Your answer must be an exact copy of the lines from the one containing "The height and width of the screenshot is (1024, 1176)." through the last line of the records below, with no pictures; please include nothing else.

Stored records

##########

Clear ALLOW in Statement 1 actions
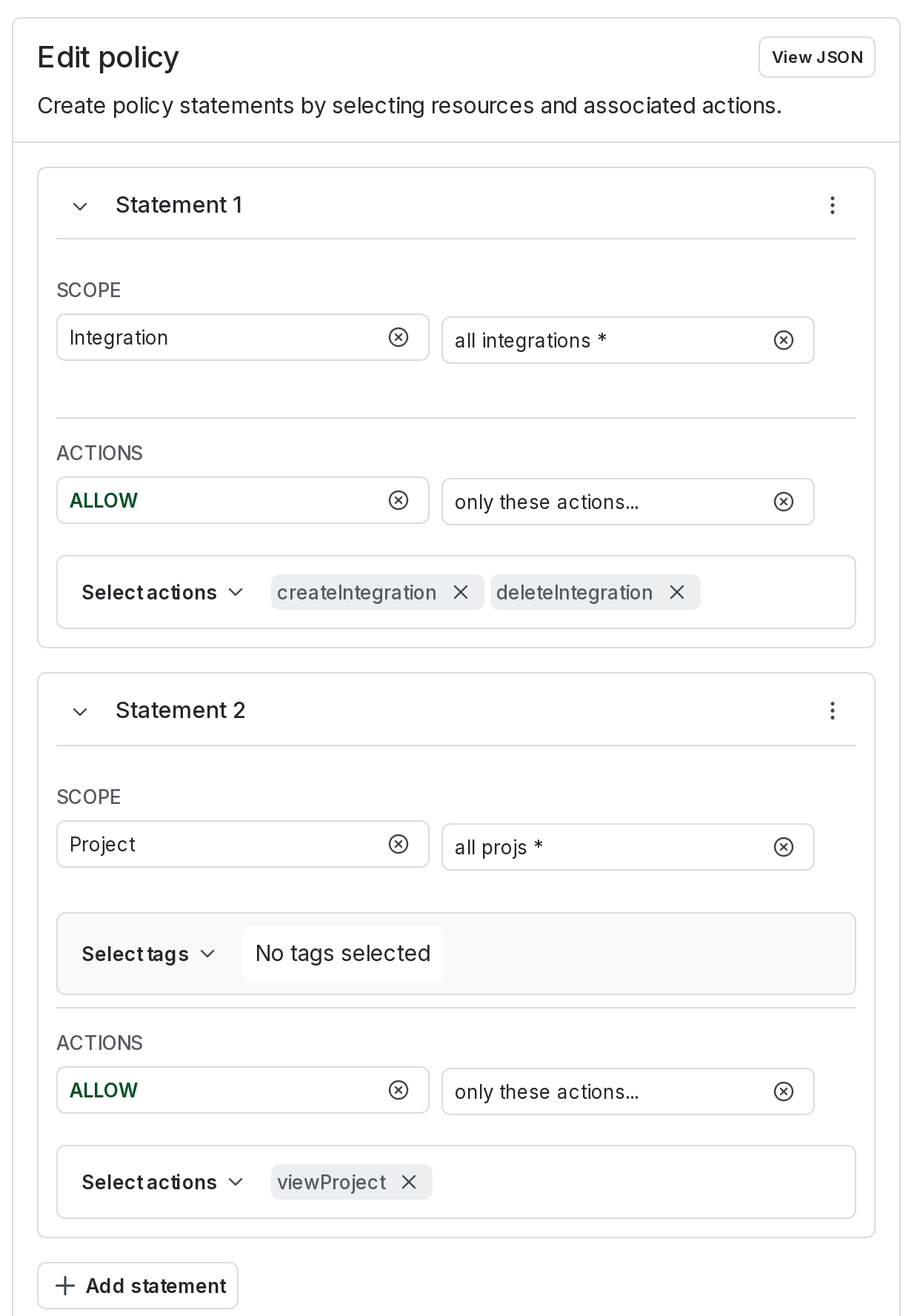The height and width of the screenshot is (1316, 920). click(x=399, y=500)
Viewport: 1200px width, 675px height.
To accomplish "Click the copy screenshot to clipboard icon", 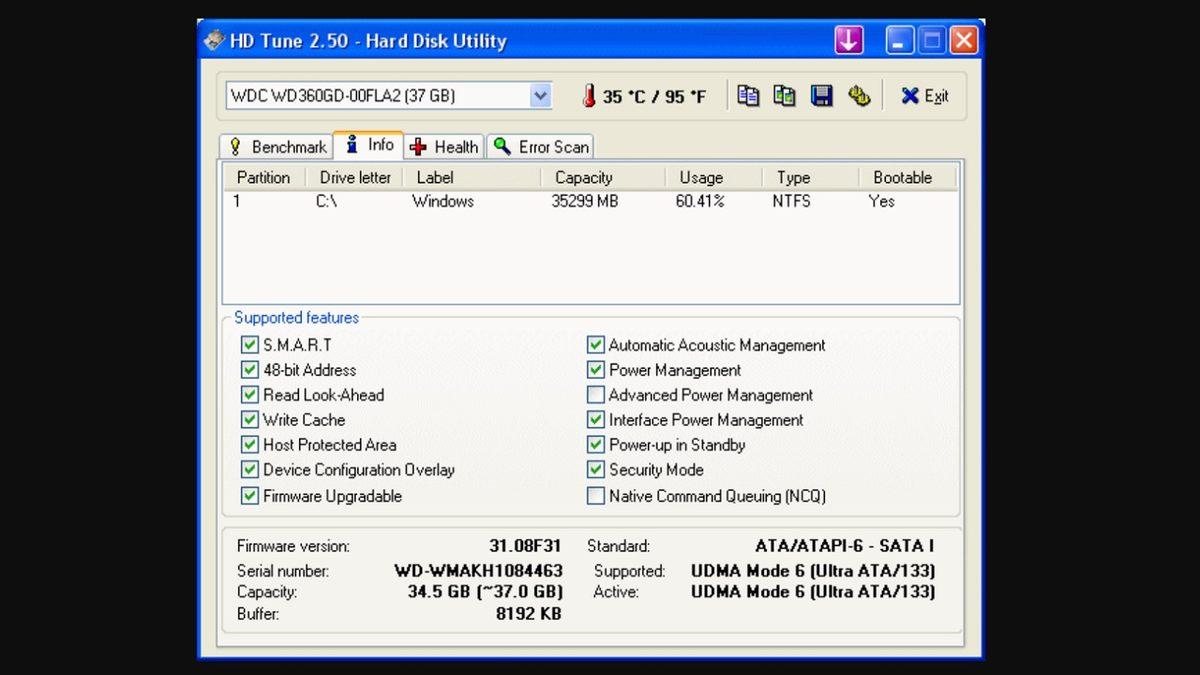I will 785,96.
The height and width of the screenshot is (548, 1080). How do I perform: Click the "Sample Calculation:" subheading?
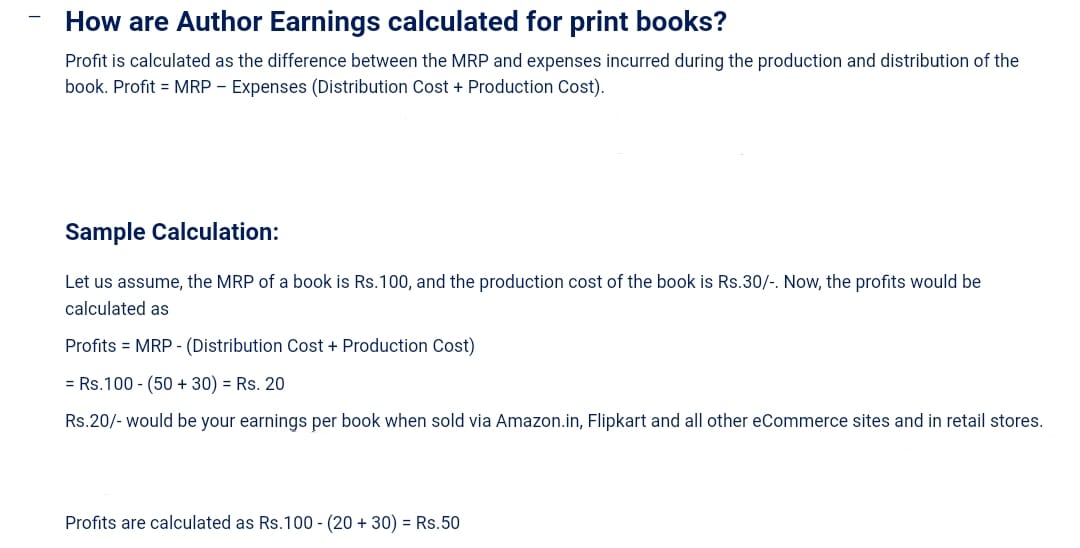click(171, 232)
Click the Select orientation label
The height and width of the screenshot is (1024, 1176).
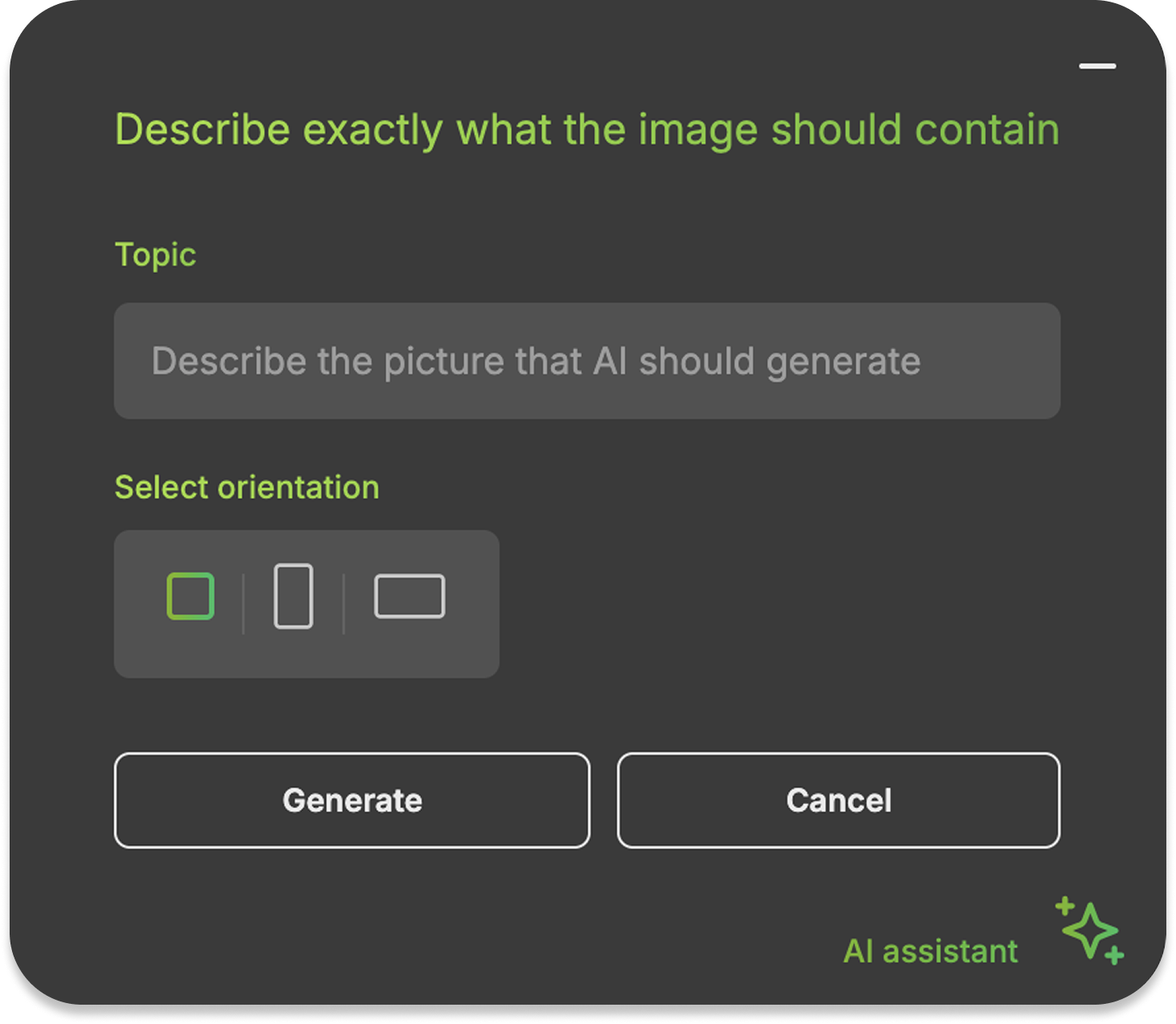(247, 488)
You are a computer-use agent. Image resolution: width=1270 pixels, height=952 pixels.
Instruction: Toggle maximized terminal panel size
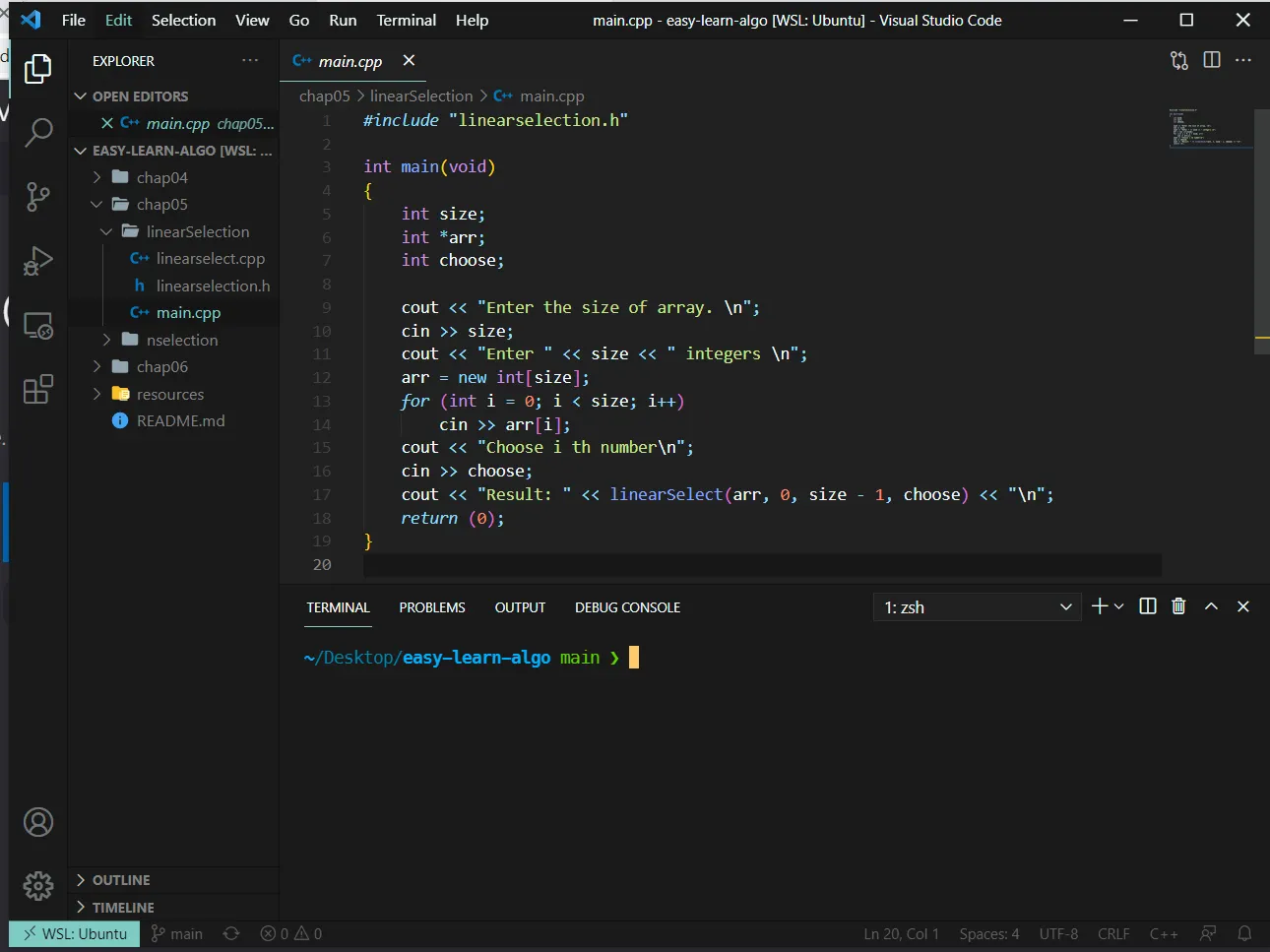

##########

* [EXERCISE RESULT]
The height and width of the screenshot is (1024, 1176).
(247, 488)
You are a computer-use agent. Image resolution: width=1270 pixels, height=952 pixels.
Instruction: Toggle maximized terminal panel size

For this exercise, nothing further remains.